--- What is being asked ---
The answer must consist of every line below that holds the word "target".

--- Stored data ---
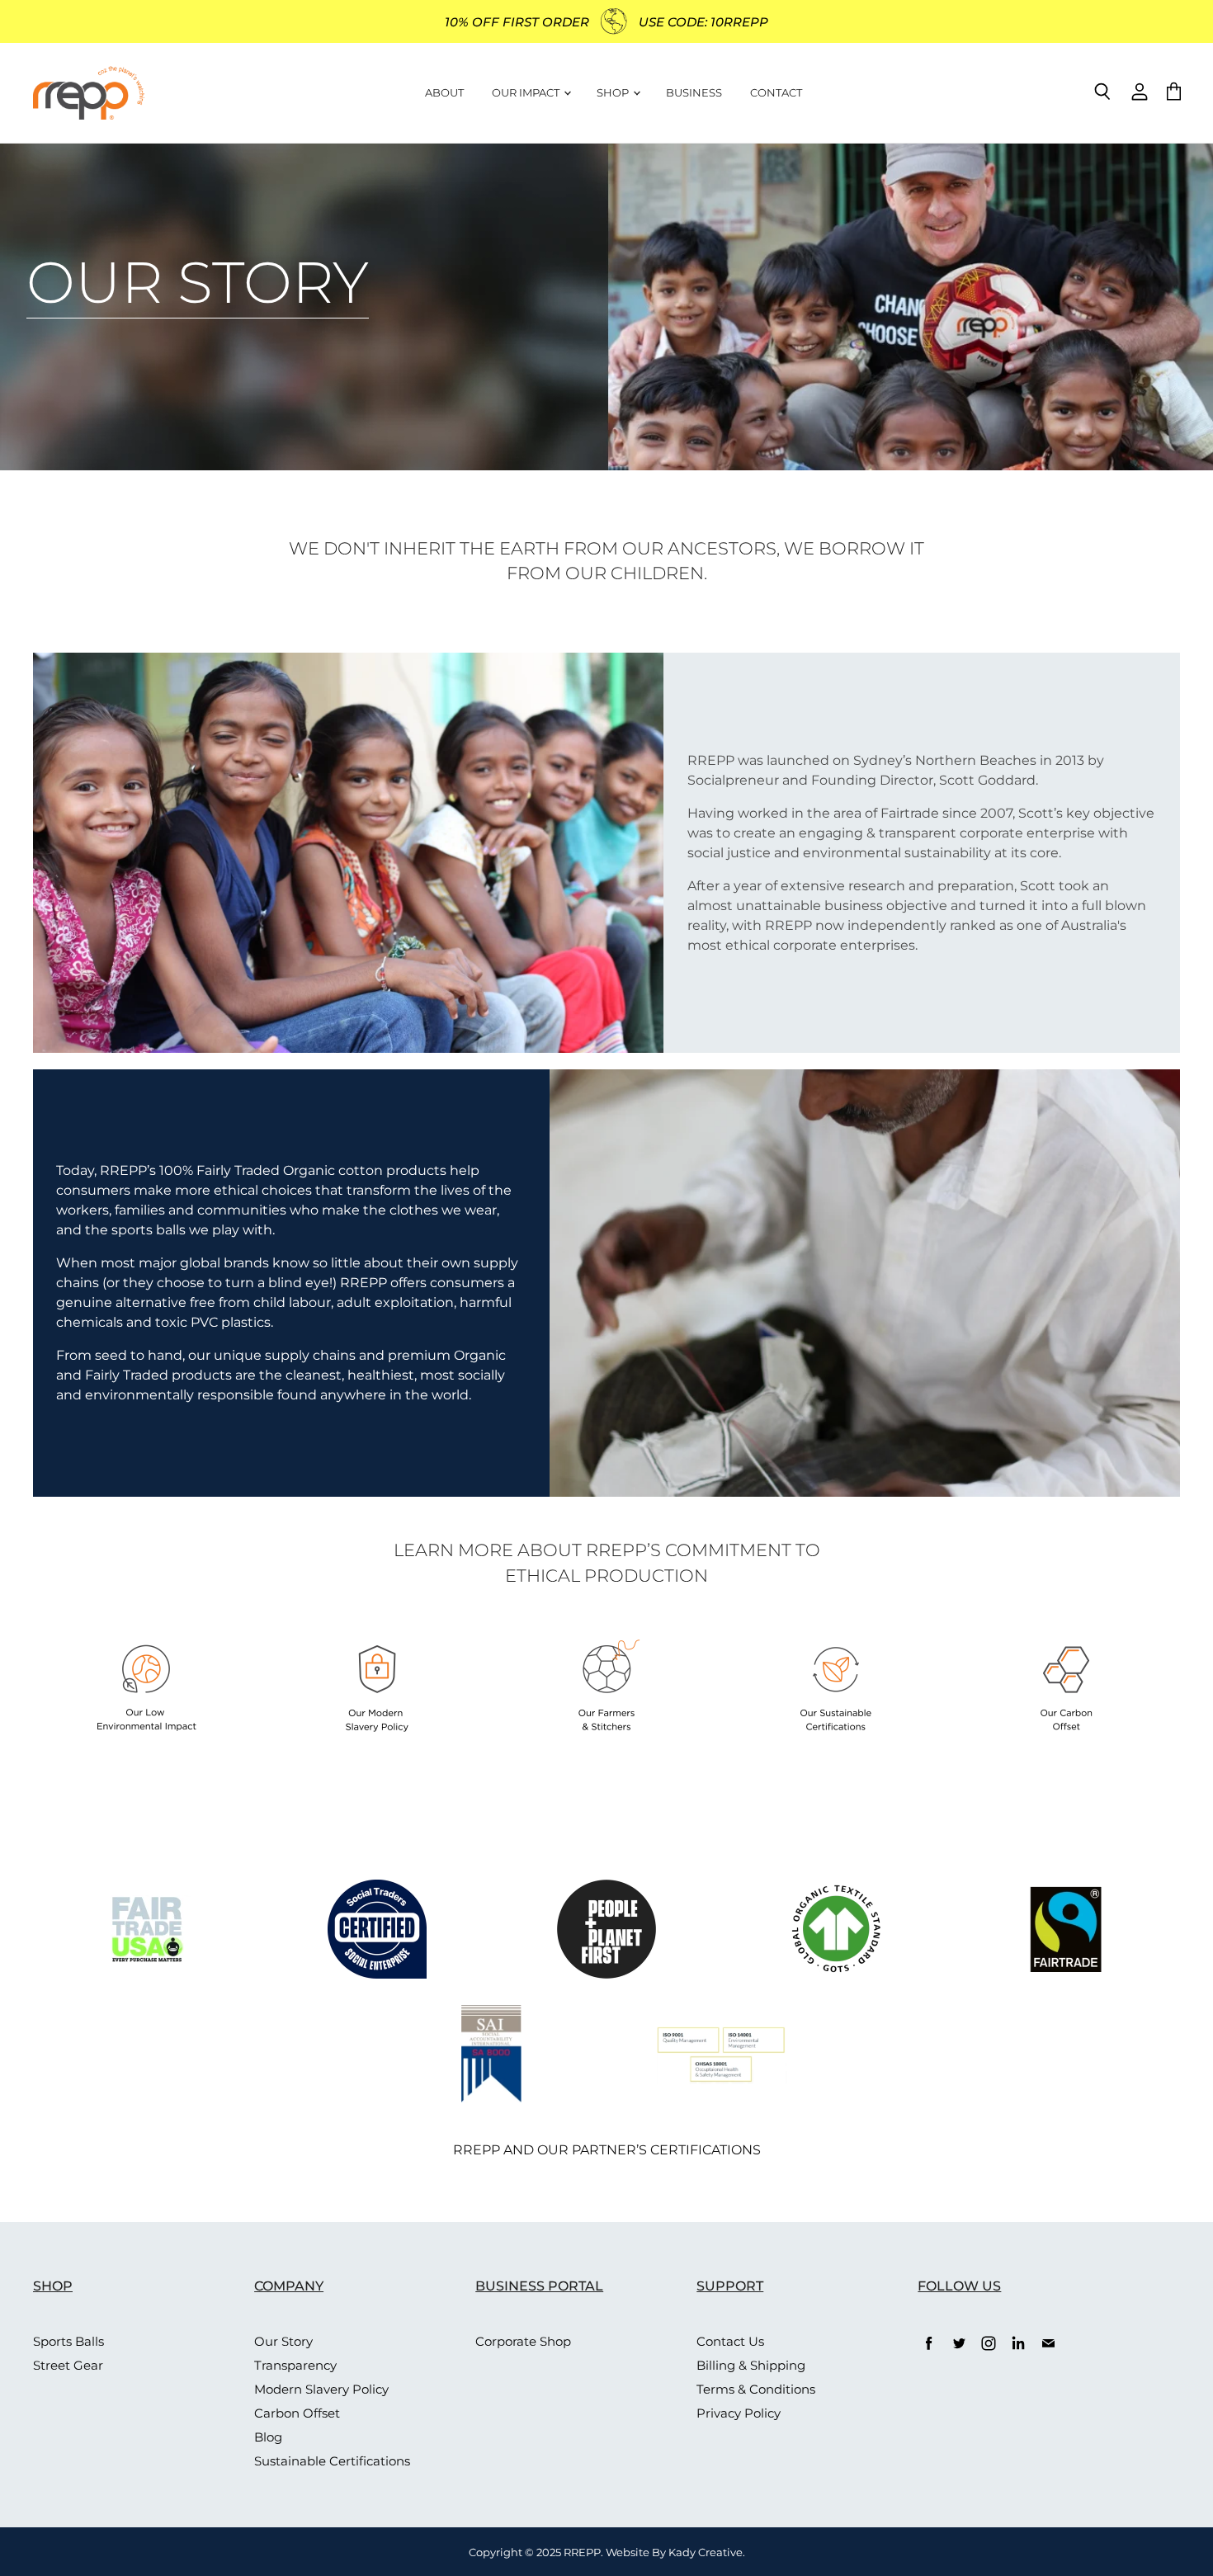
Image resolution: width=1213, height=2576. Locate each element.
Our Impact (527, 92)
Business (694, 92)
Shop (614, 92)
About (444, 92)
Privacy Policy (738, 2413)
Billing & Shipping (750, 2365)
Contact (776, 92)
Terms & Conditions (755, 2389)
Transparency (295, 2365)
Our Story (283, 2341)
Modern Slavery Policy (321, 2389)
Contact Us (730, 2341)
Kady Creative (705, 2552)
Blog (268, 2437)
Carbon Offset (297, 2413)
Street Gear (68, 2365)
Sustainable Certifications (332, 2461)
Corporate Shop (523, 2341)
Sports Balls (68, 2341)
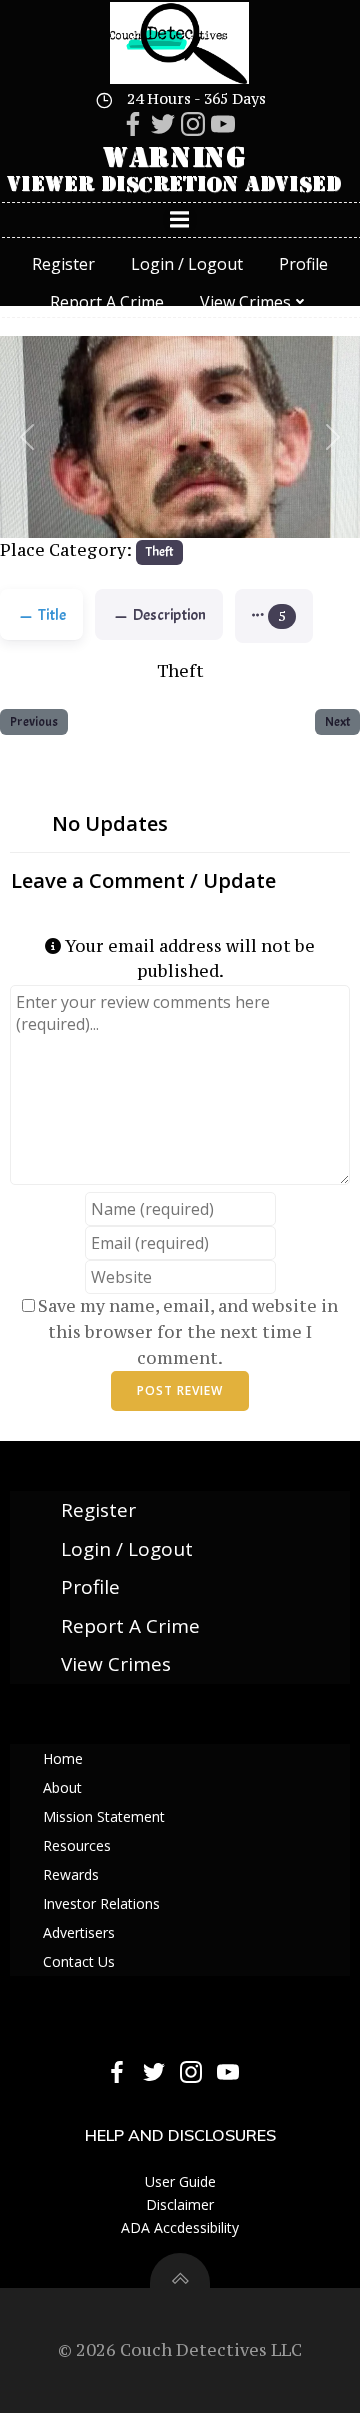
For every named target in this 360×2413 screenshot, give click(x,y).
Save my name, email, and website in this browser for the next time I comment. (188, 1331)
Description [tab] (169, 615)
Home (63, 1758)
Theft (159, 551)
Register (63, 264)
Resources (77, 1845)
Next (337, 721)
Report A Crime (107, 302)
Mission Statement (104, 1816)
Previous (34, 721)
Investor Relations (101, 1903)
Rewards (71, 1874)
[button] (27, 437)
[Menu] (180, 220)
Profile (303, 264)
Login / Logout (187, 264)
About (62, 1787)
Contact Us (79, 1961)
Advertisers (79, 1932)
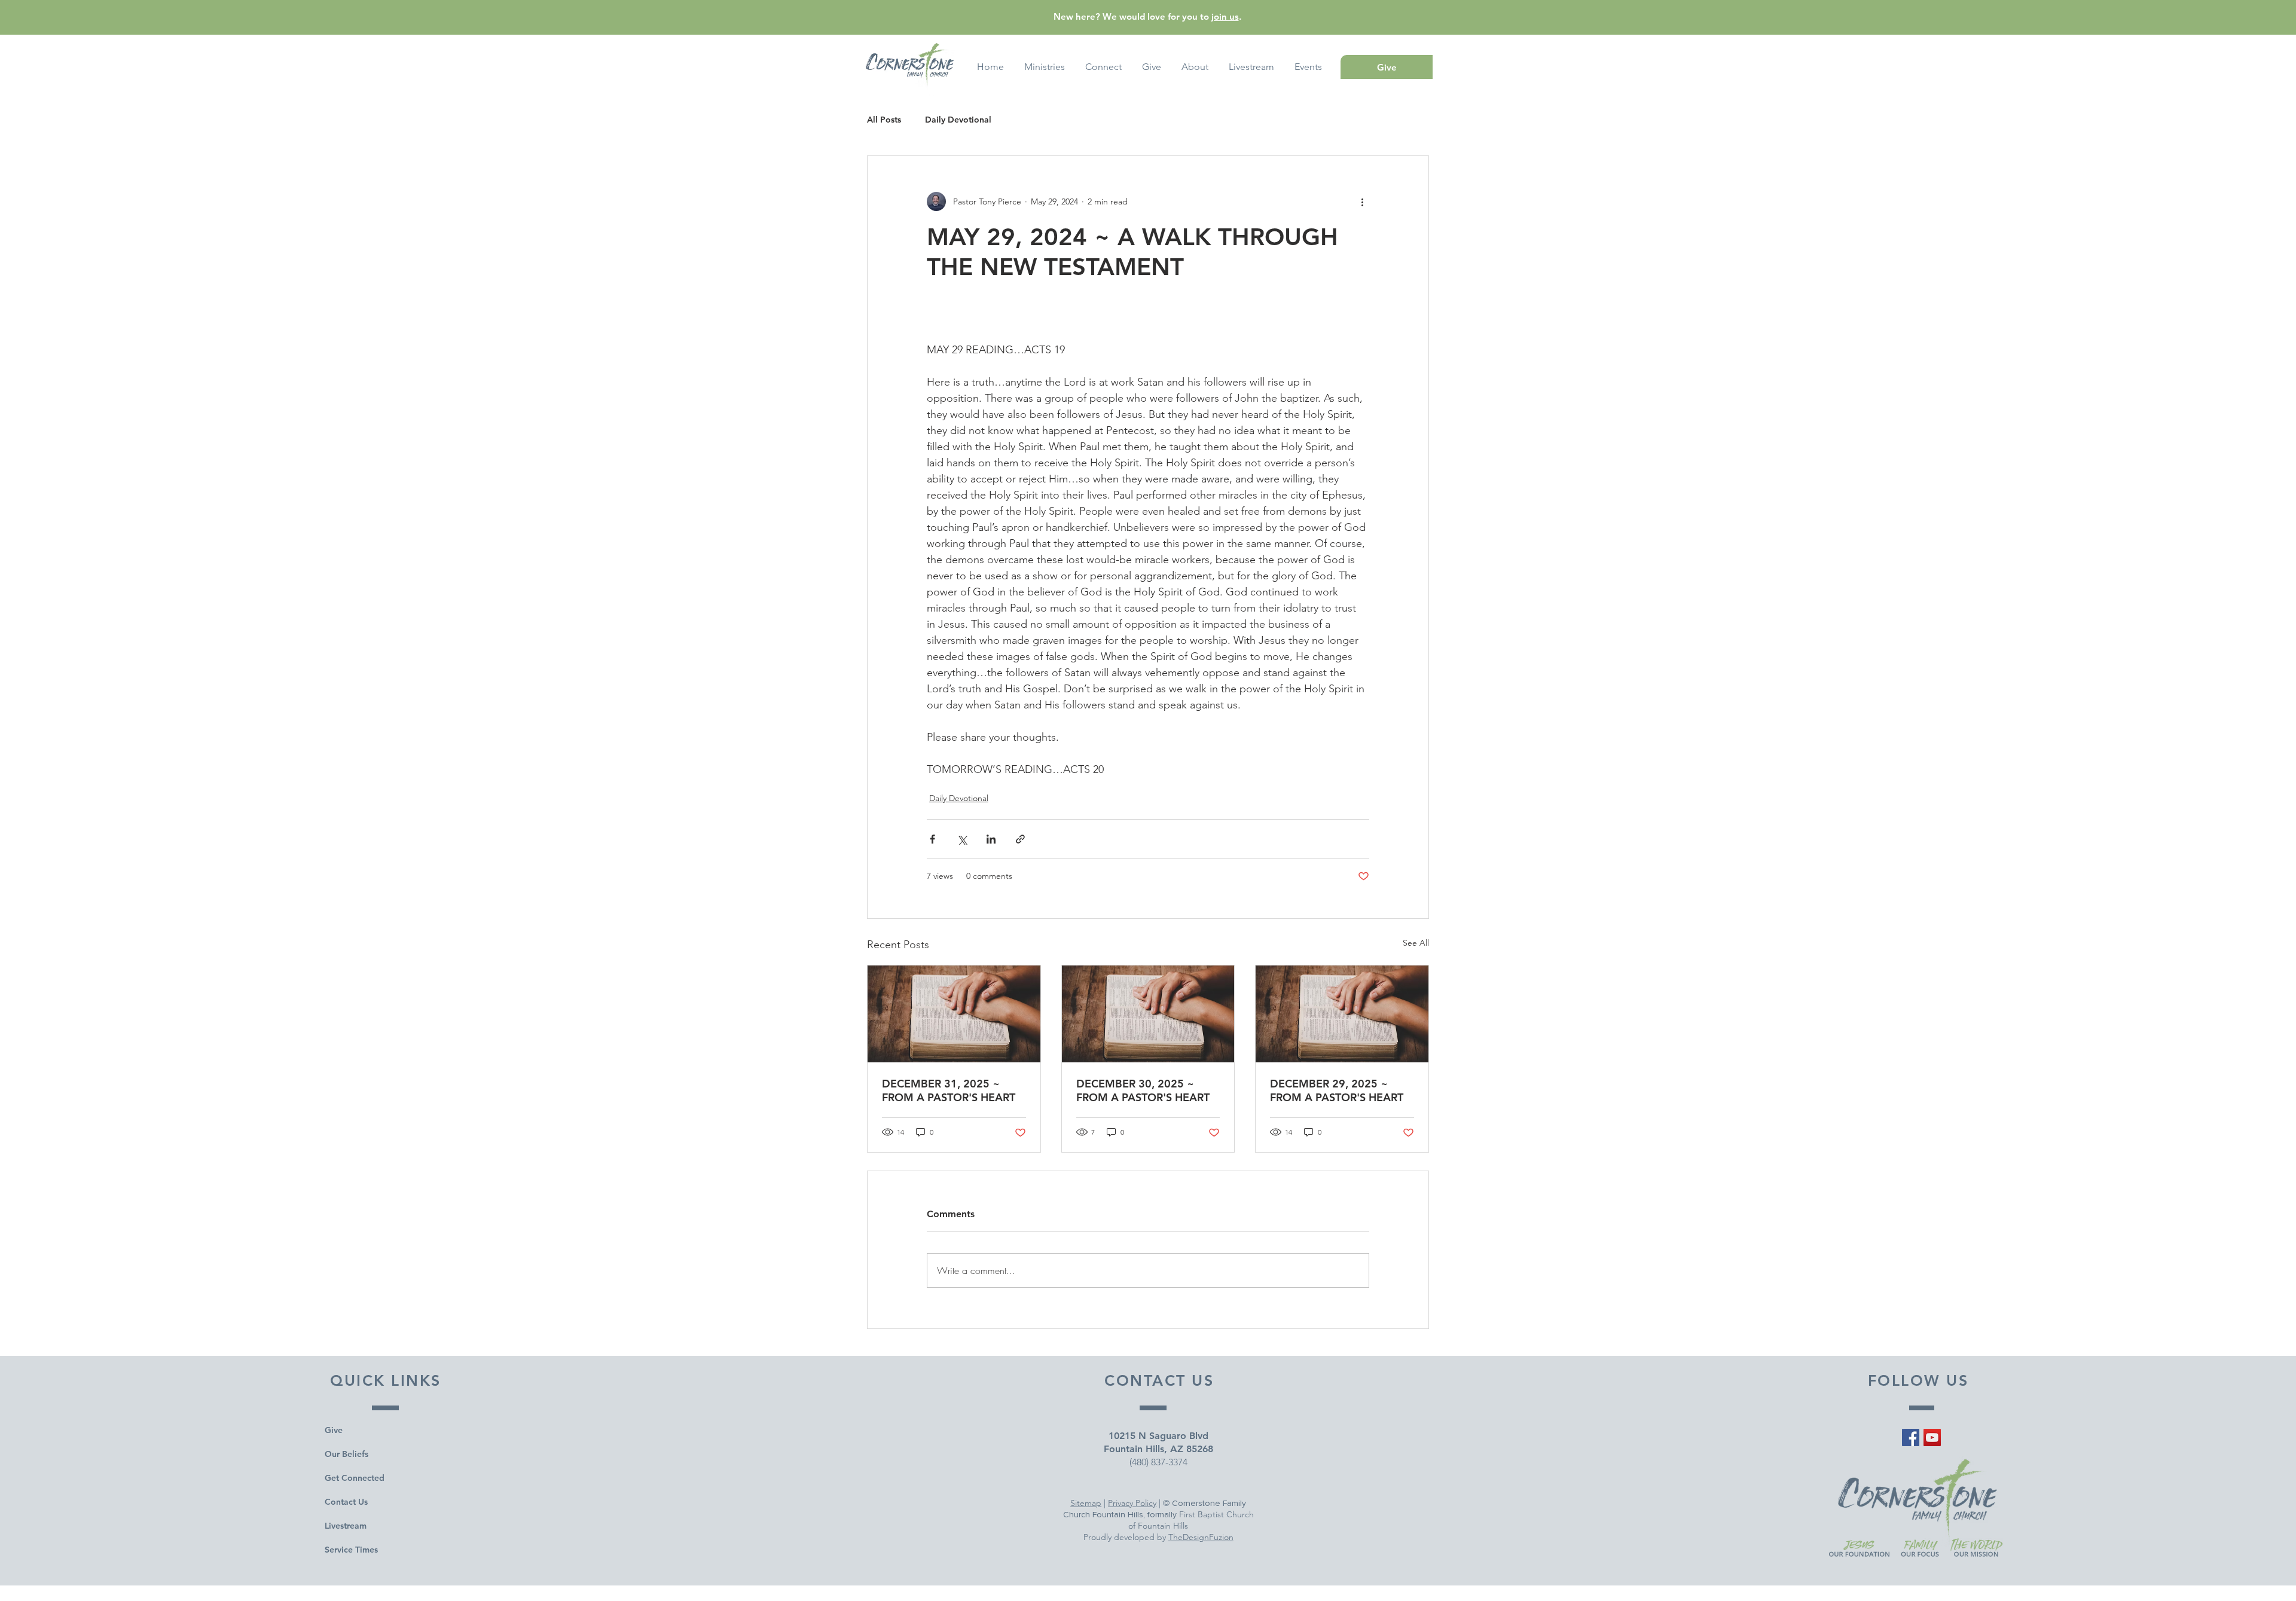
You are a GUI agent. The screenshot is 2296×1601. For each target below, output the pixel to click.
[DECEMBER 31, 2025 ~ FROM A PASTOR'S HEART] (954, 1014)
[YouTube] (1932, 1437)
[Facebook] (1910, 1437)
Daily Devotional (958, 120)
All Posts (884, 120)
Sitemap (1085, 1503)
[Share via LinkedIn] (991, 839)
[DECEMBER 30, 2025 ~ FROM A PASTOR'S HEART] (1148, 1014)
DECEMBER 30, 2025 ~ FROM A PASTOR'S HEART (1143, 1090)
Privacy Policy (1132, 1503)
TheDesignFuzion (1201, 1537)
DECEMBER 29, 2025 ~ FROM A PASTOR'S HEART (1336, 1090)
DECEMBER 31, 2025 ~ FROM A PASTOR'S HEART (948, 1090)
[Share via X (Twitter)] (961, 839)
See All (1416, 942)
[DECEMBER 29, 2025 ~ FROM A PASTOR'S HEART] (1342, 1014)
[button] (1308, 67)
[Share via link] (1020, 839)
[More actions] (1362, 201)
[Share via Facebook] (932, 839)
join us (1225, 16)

--- Exercise response ---
For every named target in this 360×2413 screenshot, give click(x,y).
You are a GUI agent. The screenshot is 2296×1601. For each target below, output the pixel to click.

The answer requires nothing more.